I feared, in the beginning, that my children would grow up to be Mexican in nature and culture, and disregard their Australian side. That is, I worried they would turn into wishy-washy, small-minded, impractical beings whose lives were directed by the hands of God and whose clothing consisted of combinations of beige and brown tones as was considered classy in the family circle.

From my narrow point-of-view, I could distinguish only two types of Mexican people: the upper class—overly moneyed, made-up, bejeweled and dressed, and the lower class—unskilled, tough-skinned, half-witted and untrustworthy. Both groups demonstrated a fanatical religious devotion that gave me the feeling I was living in the 15th century. It seemed to me they had never been hippies, and Women’s Liberation and the Sexual Revolution had not passed through here.

Mexico’s religiosity was by far my main peeve, especially when I felt the pressure of teaching my children the right way to interpret the over-done rituals and ceremonies. Even the act of making the Sign of the Cross was a far from simple. I learned to make this sign as a child by tracing with the right hand a large cross from the forehead to the breast, and then from shoulder to shoulder, while saying In the Name of the Father and of the Son and of the Holy Spirit. My children, however, learned the Mexican Rococo-style sign, a double-layered sign, which to the untrained eye looked like a figure-8 buzzing around the head and upper torso ending in a kiss of the right thumb and pointer finger, held together in the form of a cross, while one chanted something about the Cross and God saving us from our enemies. My children never completed one of these signing rituals in my presence. My hand stopped that nonsense with a sharp slap.

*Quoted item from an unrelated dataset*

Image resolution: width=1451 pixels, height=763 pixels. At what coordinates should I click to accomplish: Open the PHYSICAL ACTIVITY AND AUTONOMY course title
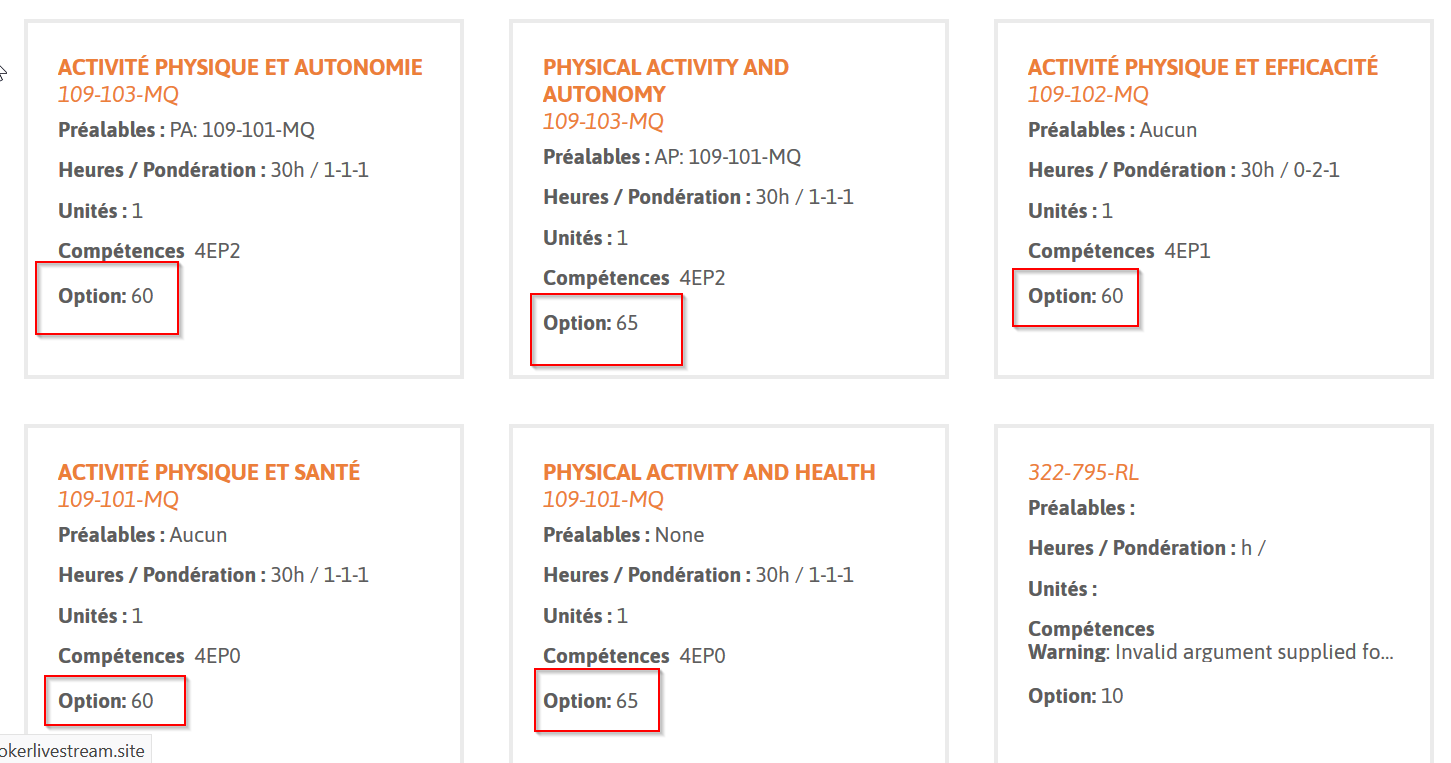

It wasn’t easy for my son and daughters, nor is it for any sons and daughters of bi-cultural or multi-cultural families to find where their loyalties lie. I tried to make them choose my culture by defaming the culture in which they lived. They could have shunned their birth culture, or they could have shunned me. Instead, they became the go-betweens, the catalysts that enabled me to begin the long, slow lesson of acceptance. As they grew, and spoke Spanish, and went to school, and spoke more Spanish, and brought friends home for lunch and play, and flooded my Australian home with Mexican music, customs, homework and history, they forced me to confront my prejudices and see what the other side was trying to show me. There were no real soldiers fighting this war, no saints, no archangels, just my own apprehension and ignorance. The truth sank in the day my elder daughter could no longer contain her anxiety, when I, on one more occasion, did not contain my mouth about the nation which had adopted me, the family which had put up with me, and the culture which had taught me so much about myself. “But mummy,” she said as her brows wrinkled a little, and soft curls of fair hair separated from her ear at a tilt of her head. “I am Mexican too.”

The saying, “Me cayo el veinte”—The coin (the 20c coin) dropped—described best what happened that day. I realized I was doing more harm than good. Isolating my children was hurting my children.

It was time to reflect on the two cultures that enveloped my young family. It was time to lose my high-minded, arrogant attitude and live in peace.

It was time to play by the Mexican rules, and learn to live in peace.